Perbuatan Imam diduga dilakukan bersama-sama dengan Miftahul Ulum selaku asisten pribadi Menpora RI.

Selain itu, Imam juga disebut menerima gratifikasi bersama-sama dengan Ulum. Imam diduga menerima gratifikasi terkait jabatannya sebesar Rp 8,6 miliar.

Atas perbuatannya, Imam Nahrawi didakwa melanggar Pasal 12 huruf a juncto Pasal 18 Undang-Undang Republik Indonesia Nomor 31 Tahun 1999 tentang Pemberantasan Tindak Pidana Korupsi sebagaimana telah diubah dengan Undang-Undang Republik Indonesia Nomor 20 Tahun 2001 tentang Perubahan Atas Undang-Undang Republik Indonesia Nomor 31 Tahun 1999 tentang Pemberantasan Tindak Pidana Korupsi jo. Pasal 55 ayat (1) ke-1 KUHP juncto Pasal 64 ayat (1) KUHP.

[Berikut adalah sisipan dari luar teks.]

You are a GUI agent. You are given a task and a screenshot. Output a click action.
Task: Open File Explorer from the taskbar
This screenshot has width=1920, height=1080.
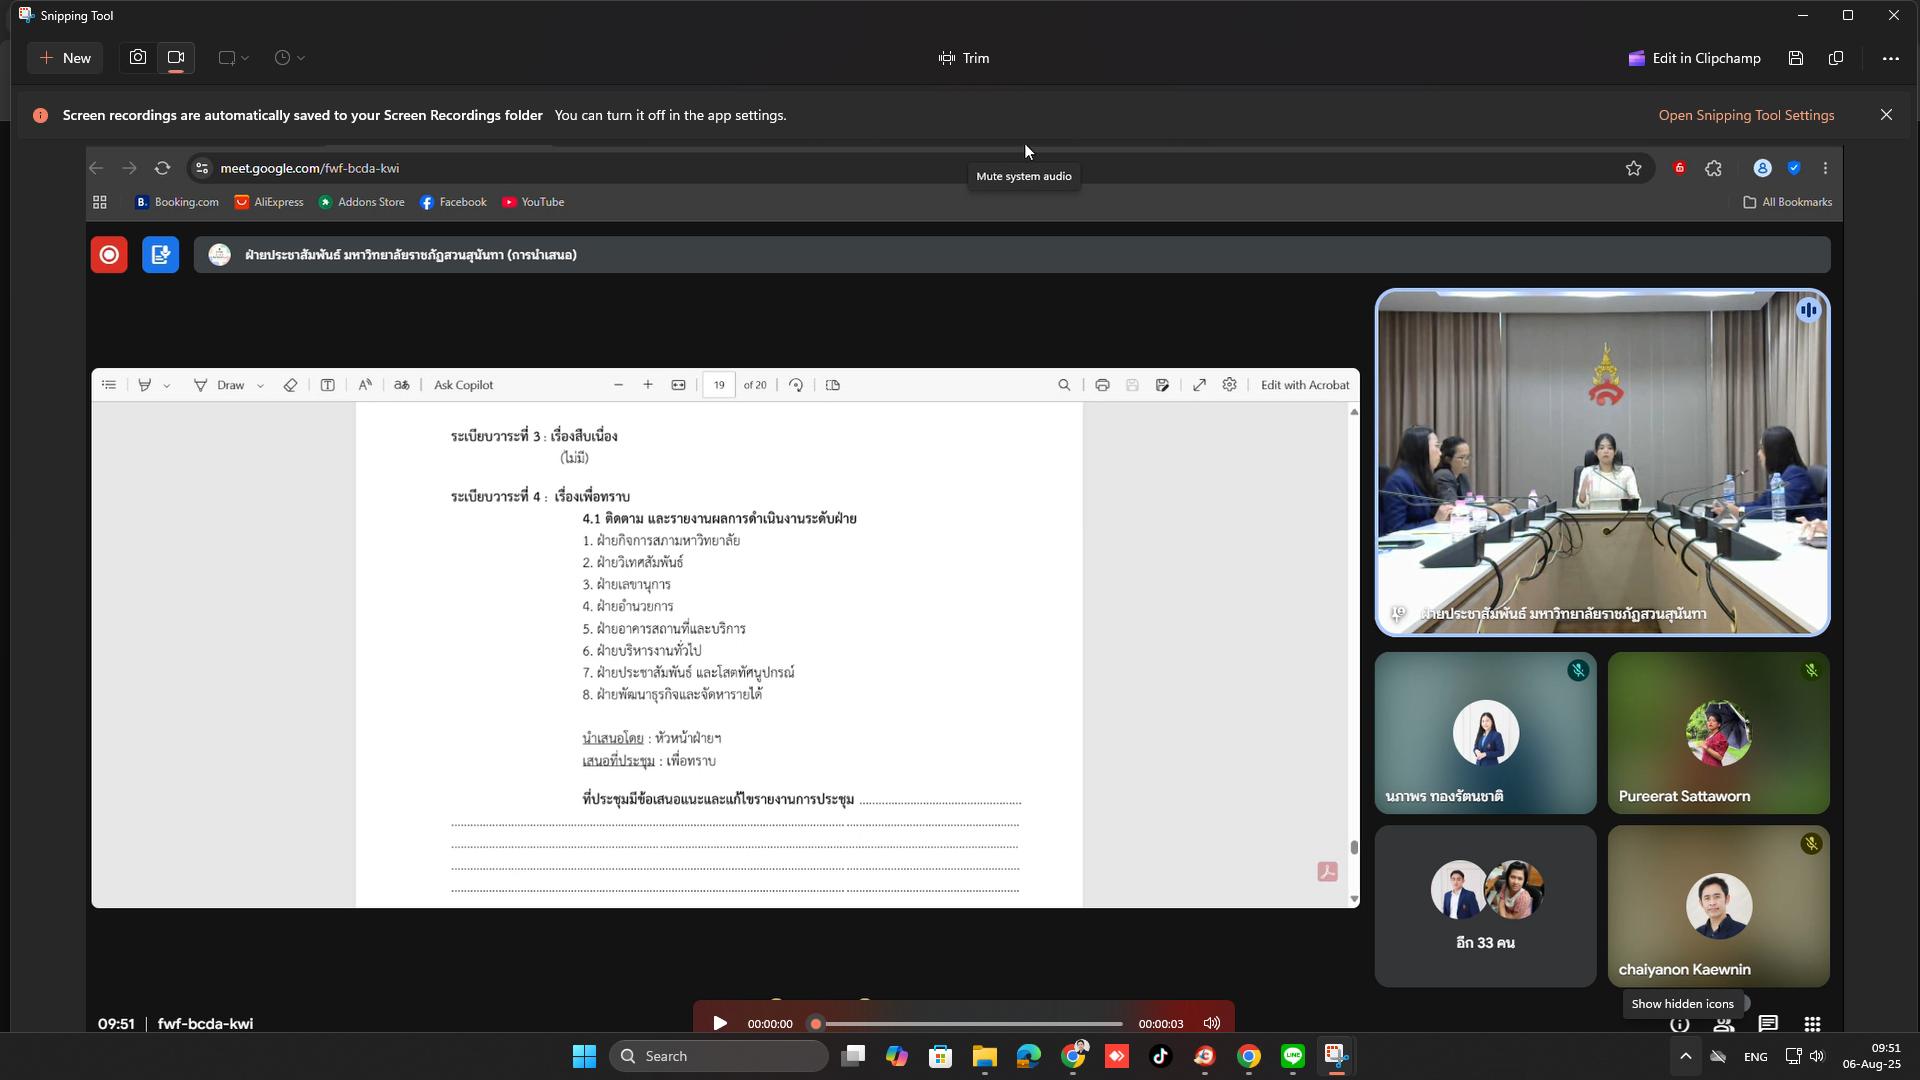(x=984, y=1056)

Imam Nahrawi juga didakwa melanggar Pasal 12B ayat (1) jo. Pasal 18 Undang-Undang Nomor 31 Tahun 1999 tentang Pemberantasan Tindak Pidana Korupsi sebagaimana telah diubah dengan Undang-Undang Nomor 20 Tahun 2001 tentang Perubahan atas Undang-Undang Nomor 31 Tahun 1999 tentang Pemberantasan Tindak Pidana Korupsi jo. Pasal 55 ayat (1) ke-1 KUHP jo. Pasal 65 ayat (1) KUHP.